十歲開始,是一段與課業煎熬的奮鬥過程。上學後我的人際關係雖然不好,但好強的我在學習成績上一直很好,可不知什麼原因,四年級開始,原本在前段的成績,突然一落千丈,心靈備受打擊,家人給予的只是責罵,更加深了我的挫折感。近幾年臉書發達,有機會和小學同學重逢,才了解當時的我已經出現問題。一位當年住在我家附近的同學,常被家人邀請到家中陪我寫功課。在她印象中,我常寫著寫著功課,就躺在地上,任憑旁人叫喚,都沒有反應。家人誤認我是不想寫功課,所以請她來陪我;也有其他同學記得我在學校中常發呆,反應也怪怪的。原來那時候癲癇就已和我搭上了關係,只是因發作型態屬失神型或複雜型部分性發作,並非一般人熟悉的全身抽搐、口吐白沬的全身性僵直陣攣型發作,所以沒人發現,而我也就在這種狀況中獨自面對家人的誤解與功課的壓力。
找到真正依靠
奇妙的是,就在那時,鄰居男孩邀我一同到教會參加兒童主日學。第一次到教會,就被那如家般的溫馨給吸引了,當時帶領我們這一班的王季雄哥哥、王敏雯姊姊對我們關愛有加,每個星期日除了說故事給我們聽,還會帶我們這一群小蘿蔔頭彼此分享、代禱,我的孤單、寂寞找到了歸屬,在這屬神的大家庭中,我獲得了心靈的平安。雖然,課業成績的下滑與家人的誤解對我的打擊很大,但是神讓我有了傾訴的出口,我也找到了真正的倚靠。一到國中,又面對了不一樣的人生轉折。

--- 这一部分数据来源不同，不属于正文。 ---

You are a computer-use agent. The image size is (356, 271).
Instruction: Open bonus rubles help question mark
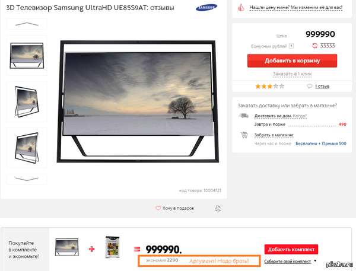pos(291,46)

由於課業不佳,我無法直升當時就讀小學的附設中學,但在新的環境裡,上帝賜給我一位極關愛學生,對學生備加用心的好導師—蔡麗英老師。在每天晨考時,她發現我常在考試中途就嘴唇發白、眼球上吊、手癱軟在桌上,任憑怎麼叫我,我都沒反應,她到處打聽、查詢(當時並非網路資訊時代),居然發現這可能是癲癇,立即請家人帶我到教學醫院檢查,腦波檢查結果出爐後,真相大白—腦波異常,是癲癇症。但我茫然不知所措,家人更無法接受,開始了人生最艱苦的時期—與癲癇共舞的奮鬥。
完美主義的我不願意課業成績受到影響,雖然因服用抗癇藥物,再加上腦中不平穩的腦波,造成注意力難以集中,念起書來事倍功半,但我仍不斷催逼自己,帶給自己很大的壓力,以致幾乎逢考必發病,在那醫學不發達的年代,家人甚至認為我這是「考試病」,是想逃避考試而造成的,與我最親的奶媽也囑咐我,千萬不要告訴別人我患有癲癇症,「因為很丟臉」。好在我有另一個屬於我的家—教會,從中獲得很多鼓勵與安慰,牧長、弟兄姊妹、輔導們,雖然知道我患有癲癇,也親眼目睹我發作,但仍讓我參與不同的服事與活動;神的話堅定地告訴我:「你們中間有受苦的呢,他就該禱告。」讀《聖經》時,常常在神的話語中得到力量,如《聖經.馬可福音》十一章二十四節:「所以我告訴你們,凡你們禱告祈求的,無論是甚麼,只要信是得著的,就必得著。」這句經文在當時就帶給我很大的力量與盼望。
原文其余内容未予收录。